Sunday 31 July 2011

Heading north...

A sunny early start from Jane and Mike's house helps our journey north. They see us off, Jane waving her crutch, as she badly broke her foot just before the holidays and so has been an heroically-hopping-host. Other early risers include 2 deer bobbing through a cornfield, a combine harvester team returning for 2nd breakfast, and lots of people with wicker baskets collecting mushrooms beneath the trees on the wooded hillsides.
We retrace some of last week's trip from Prague, pausing to pick up emails outside an unsuspecting restaurant in Pribram, then head in a new direction as we pass to the west of Prague. This side too is dominated by colourful blocks of high-rise flats. We lunch in a bus shelter as a sudden shower turns to heavy rain with thunder and lightening. It does not feel safe, being essentially a metal box on top of a hill! Waiting for the rain to clear, we read Ted and Sue's Norwegian trip blog, which we had down loaded earlier - ferries, fjords and magnificent views. Then we bypass the airport to reach the small town of KRALUPY NAD VLATAVOU, where our Warmshower host is Kamil. He is a young man who has treked and cycled the world, fascinating to hear his tales of China and Mongolia in particular. He has a small flat so has arranged for us to stay at his family home instead, where they happily give us the keys whilst they all go off south for a long weekend. Kamil takes us on a wander round town, showing us tomorrow's cycle route and introducing us to a very smokey traditional pub doing a great line in local beer and dumplings.
In the morning we return the keys to Kamil's Granny, who lives in a nearby flat. There are many blocks of Soviet grey flats, but they are gradually being modernised with coloured insulating panelling attached externally.
We have to cross the local river. The first bridge is up 3 flights of narrow metal steps, so we give that a miss. It is alongside large pipes, part of the communal hot water system that many towns still have. The heat losses from these must be excessive. The next bridge is an old metal
road bridge but unfortunately 2 cars have become entangled in the middle and the fire brigade have shut it while they sort it out. We have to take a very busy modern road bridge instead, flattening ourselves against the barriers as a Wide Load passes. After this we are on and off road through farm land, where cabbages and new potatoes are being picked by women in aprons, and ripe pears are falling from roadside trees.
ROUDNICE NAD LABEM is a lovely old town with a massive central cobbled square, and for us it is the start of the River Elbe cycle route. We see the large river barges again; the first time since the Danube. There are quite a number of touring cyclists now we are on an official path. The route is mostly alongside the railway and car free as the river enters a narrow gorge. In some places it is only very rough gravel. We camp in the little riverside village of BRNA, in a waterski club grounds, 30 miles from the border with Germany. The owner tells us he is a former national water-ski champion, and has photos on the walls of himself in action. He and the premises have seen better days, but are fine for 1 night. Anyway, he gives us a free bottle of ice-cold beer, so he was ok by us! The other few tents are all German touring cyclists.
It started to rain as we went to sleep and was still raining when we set off next morning. By the time we reach the border and cross into Germany, it has rained non stop and we are like drowned rats.

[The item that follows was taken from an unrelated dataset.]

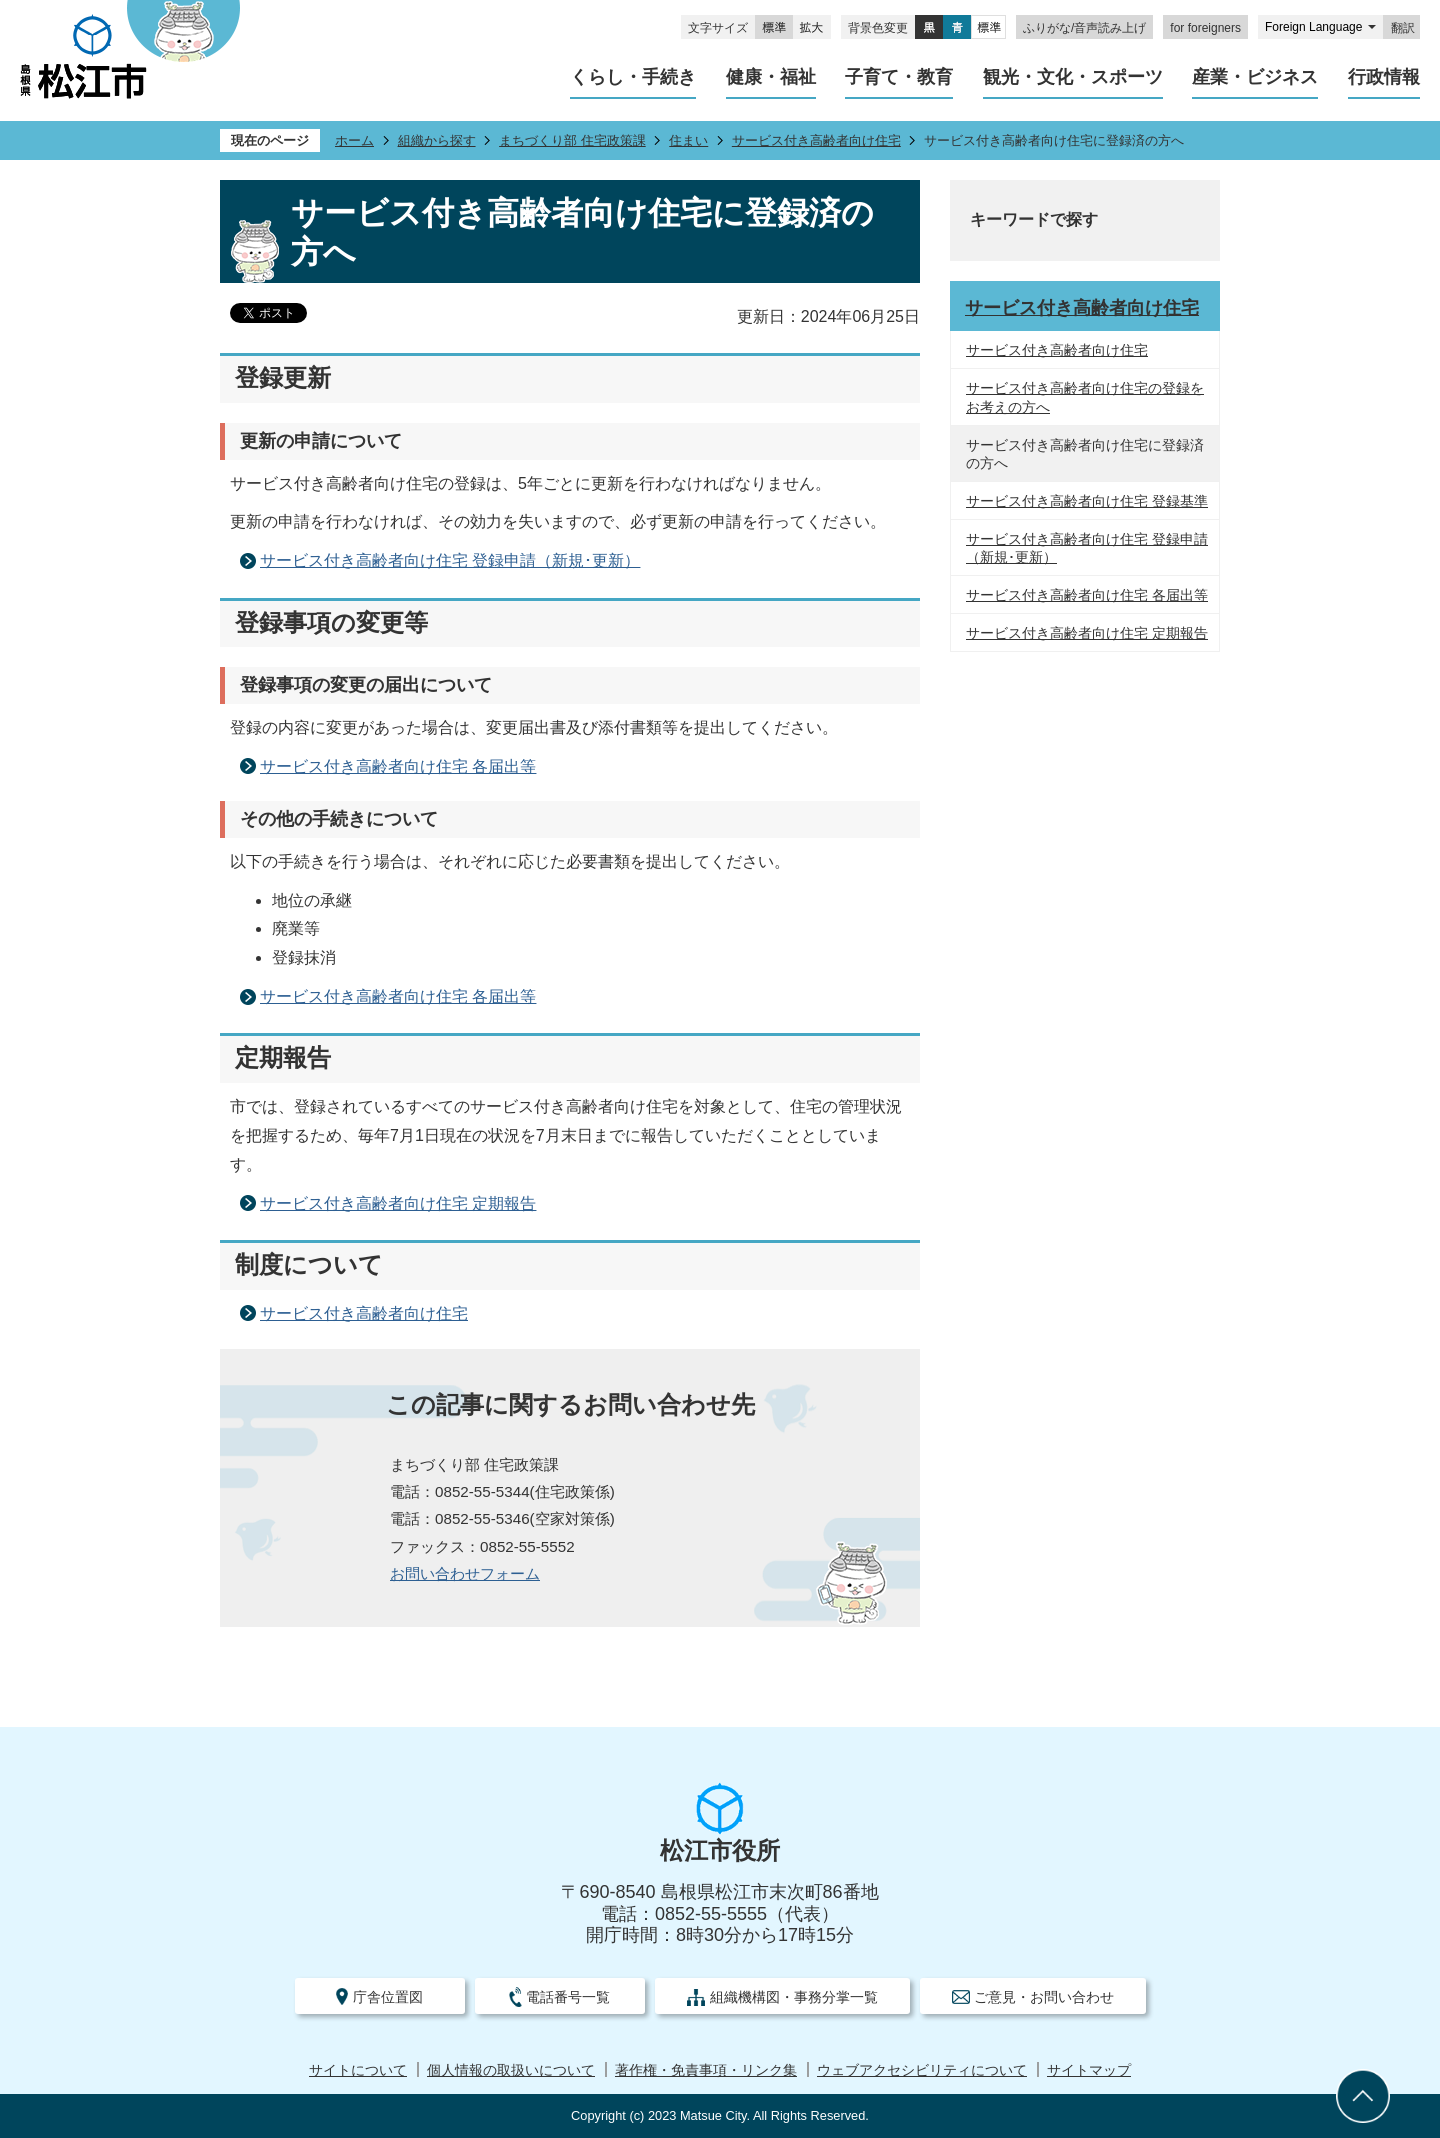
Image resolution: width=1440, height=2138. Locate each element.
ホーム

The river is still in a narrow gorge so the road is restricted and in 2 places rock chunks the size of elephants have recently fallen from the shear cliff bringing the traffic to single file. There is a lot of deep surface water covering nasty potholes so all in all this is not fun!
We do not have a cycle route map up the Elbe, and although you would think it easy to just follow the river, there are confusing rough tracks and dead ends. There are quite a lot of tourers around so we wait until a very competent looking pair of Germans pass us and follow them. It was a good choice as they take us along a dedicated woodland route, and then onto a ferry. The riverside towns and the cliff formations are very photogenic but it is raining too hard to risk taking out the camera. They wave goodbye at the historic town of PIRNA and we proceed into the suburbs of DRESDEN, by early pm, to book into the first apartment we find. We hang all our gear around to dry and have a long soak in the bath. With our own kitchen we need not venture out again.